:: What the task asks ::
Write out, from the entries below, exactly the lines that run between the lines holding "[img] (122, 1579)" and "[CarasShop.com - Fashion Jewelry on Pinterest]", inclusive, and stop there.

*** Records for the exercise

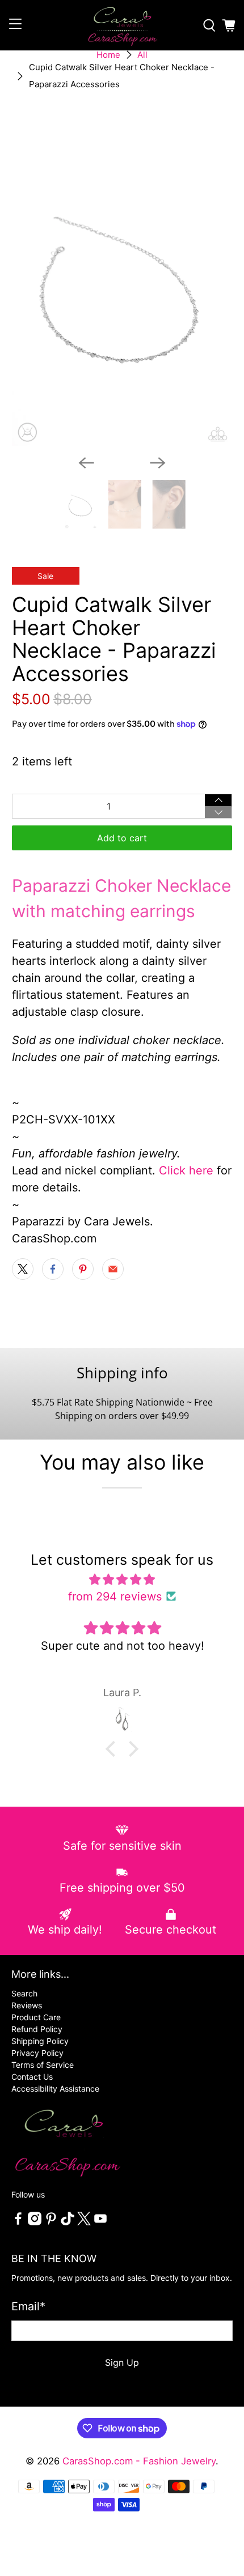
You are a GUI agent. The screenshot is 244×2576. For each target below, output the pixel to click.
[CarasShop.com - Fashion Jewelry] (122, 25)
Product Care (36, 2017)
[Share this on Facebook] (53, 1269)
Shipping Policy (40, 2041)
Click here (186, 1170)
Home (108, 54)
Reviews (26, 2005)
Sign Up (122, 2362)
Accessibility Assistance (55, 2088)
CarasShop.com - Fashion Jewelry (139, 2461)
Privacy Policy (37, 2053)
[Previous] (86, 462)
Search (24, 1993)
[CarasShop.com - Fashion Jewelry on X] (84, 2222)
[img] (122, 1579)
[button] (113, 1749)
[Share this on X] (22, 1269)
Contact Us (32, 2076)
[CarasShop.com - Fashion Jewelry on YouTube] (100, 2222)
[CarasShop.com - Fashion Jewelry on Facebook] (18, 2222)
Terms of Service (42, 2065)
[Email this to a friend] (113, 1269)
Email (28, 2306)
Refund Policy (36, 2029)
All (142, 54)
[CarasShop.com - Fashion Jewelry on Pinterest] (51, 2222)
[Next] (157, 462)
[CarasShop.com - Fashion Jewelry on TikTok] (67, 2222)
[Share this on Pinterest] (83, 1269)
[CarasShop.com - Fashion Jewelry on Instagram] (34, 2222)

******
*** Records for the exercise

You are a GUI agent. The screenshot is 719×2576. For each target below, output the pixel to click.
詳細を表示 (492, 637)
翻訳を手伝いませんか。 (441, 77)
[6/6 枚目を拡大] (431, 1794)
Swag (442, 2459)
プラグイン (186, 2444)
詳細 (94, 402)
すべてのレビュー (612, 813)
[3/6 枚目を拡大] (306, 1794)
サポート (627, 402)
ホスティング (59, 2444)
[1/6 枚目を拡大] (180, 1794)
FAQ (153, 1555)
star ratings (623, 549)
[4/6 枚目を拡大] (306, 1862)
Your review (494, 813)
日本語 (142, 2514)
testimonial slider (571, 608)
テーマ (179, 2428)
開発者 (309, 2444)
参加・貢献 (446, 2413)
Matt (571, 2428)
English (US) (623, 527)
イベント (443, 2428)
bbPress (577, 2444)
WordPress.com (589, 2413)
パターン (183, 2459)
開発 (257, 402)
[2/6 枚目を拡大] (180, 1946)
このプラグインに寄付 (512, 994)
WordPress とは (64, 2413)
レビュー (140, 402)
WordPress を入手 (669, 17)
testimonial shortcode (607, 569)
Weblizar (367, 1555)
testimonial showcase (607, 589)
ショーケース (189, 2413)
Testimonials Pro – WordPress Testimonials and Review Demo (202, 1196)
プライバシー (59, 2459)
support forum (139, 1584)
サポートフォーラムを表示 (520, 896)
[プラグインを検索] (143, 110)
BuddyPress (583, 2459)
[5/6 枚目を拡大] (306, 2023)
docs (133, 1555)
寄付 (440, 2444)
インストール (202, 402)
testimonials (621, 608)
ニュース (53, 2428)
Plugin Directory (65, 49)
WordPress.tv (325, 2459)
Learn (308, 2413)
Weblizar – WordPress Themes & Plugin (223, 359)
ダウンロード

******

:: Task answer ::
[img] (122, 1579)
[button] (113, 1749)
[Share this on X] (22, 1269)
Contact Us (32, 2076)
[CarasShop.com - Fashion Jewelry on YouTube] (100, 2222)
[CarasShop.com - Fashion Jewelry on Facebook] (18, 2222)
Terms of Service (42, 2065)
[Email this to a friend] (113, 1269)
Email (28, 2306)
Refund Policy (36, 2029)
All (142, 54)
[CarasShop.com - Fashion Jewelry on Pinterest] (51, 2222)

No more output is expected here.